Let the internal resistance of each cell be $$r$$.

Since the two cells are connected in series, their internal resistances add up, and the total internal resistance of the series combination is $$2r$$. The total EMF of the series combination of cells is $$1.5\,\text{V} + 1.5\,\text{V} = 3\,\text{V}$$.

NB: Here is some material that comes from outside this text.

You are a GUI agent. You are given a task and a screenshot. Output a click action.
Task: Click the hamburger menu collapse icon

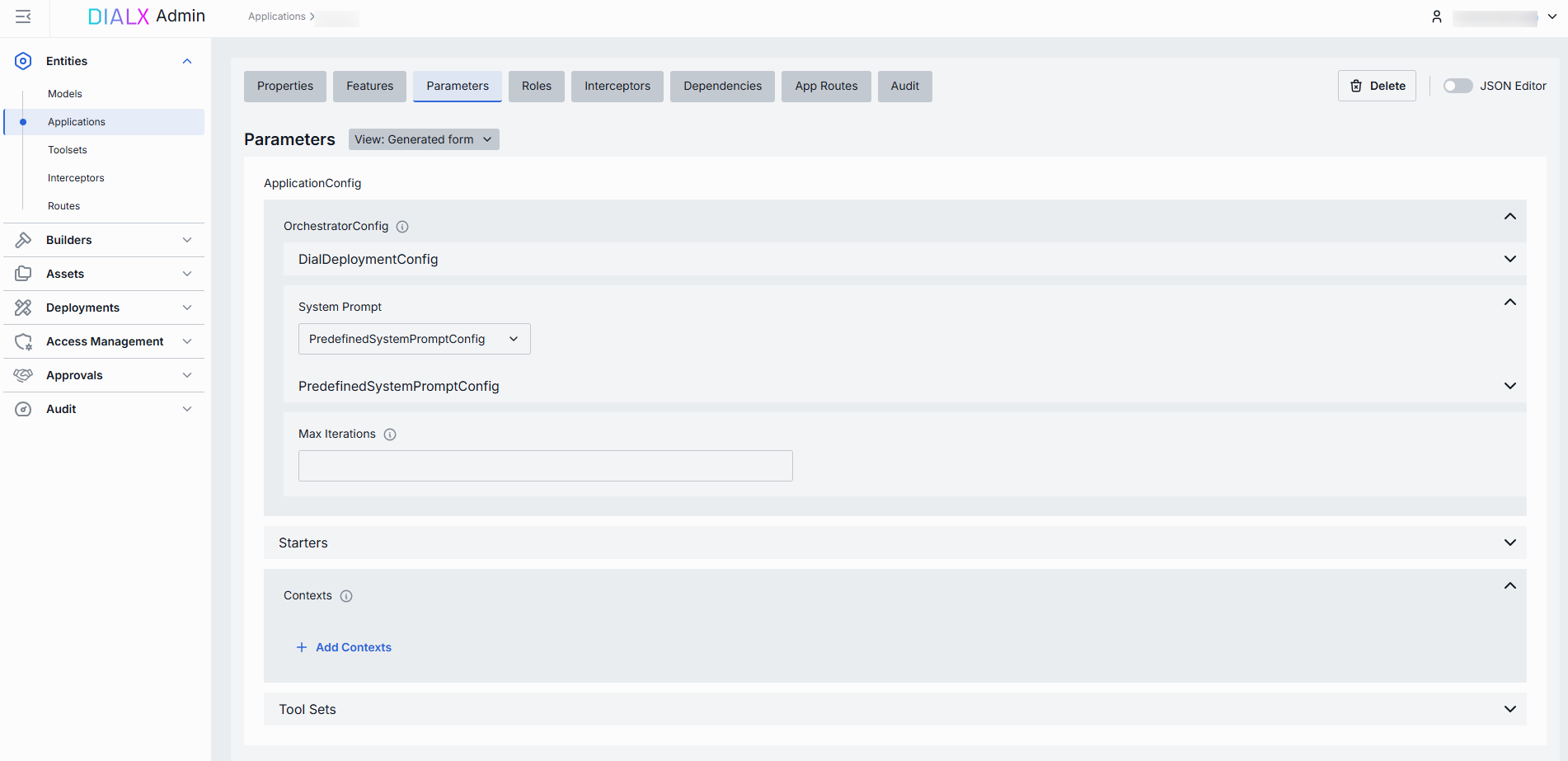23,16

Let's use Kirchhoff's Voltage Law (KVL) for the closed loop in the circuit:

$$\text{EMF}_{total} - I(R + 2r) = 0$$

We are given that the voltage across the $$10\,\Omega$$ resistor, as measured by the ideal voltmeter, is $$1.5\,\text{V}$$. According to Ohm's law, the current in the circuit can be determined as:

$$I = \frac{V}{R} = \frac{1.5\,\text{V}}{10\,\Omega} = 0.15\,\text{A}$$

Now, substitute the given values into the KVL equation:

$$3\,\text{V} - 0.15\,\text{A}(10\,\Omega + 2r) = 0$$

Solve for $$2r$$:

$$3\,\text{V} - 1.5\,\text{V} = 0.15\,\text{A} \cdot 2r$$

$$1.5\,\text{V} = 0.3\,\text{A} \cdot r$$

Now, solve for the internal resistance $$r$$:

$$r = \frac{1.5\,\text{V}}{0.3\,\text{A}} = 5\,\Omega$$

So, the internal resistance of each cell is $$5\,\Omega$$.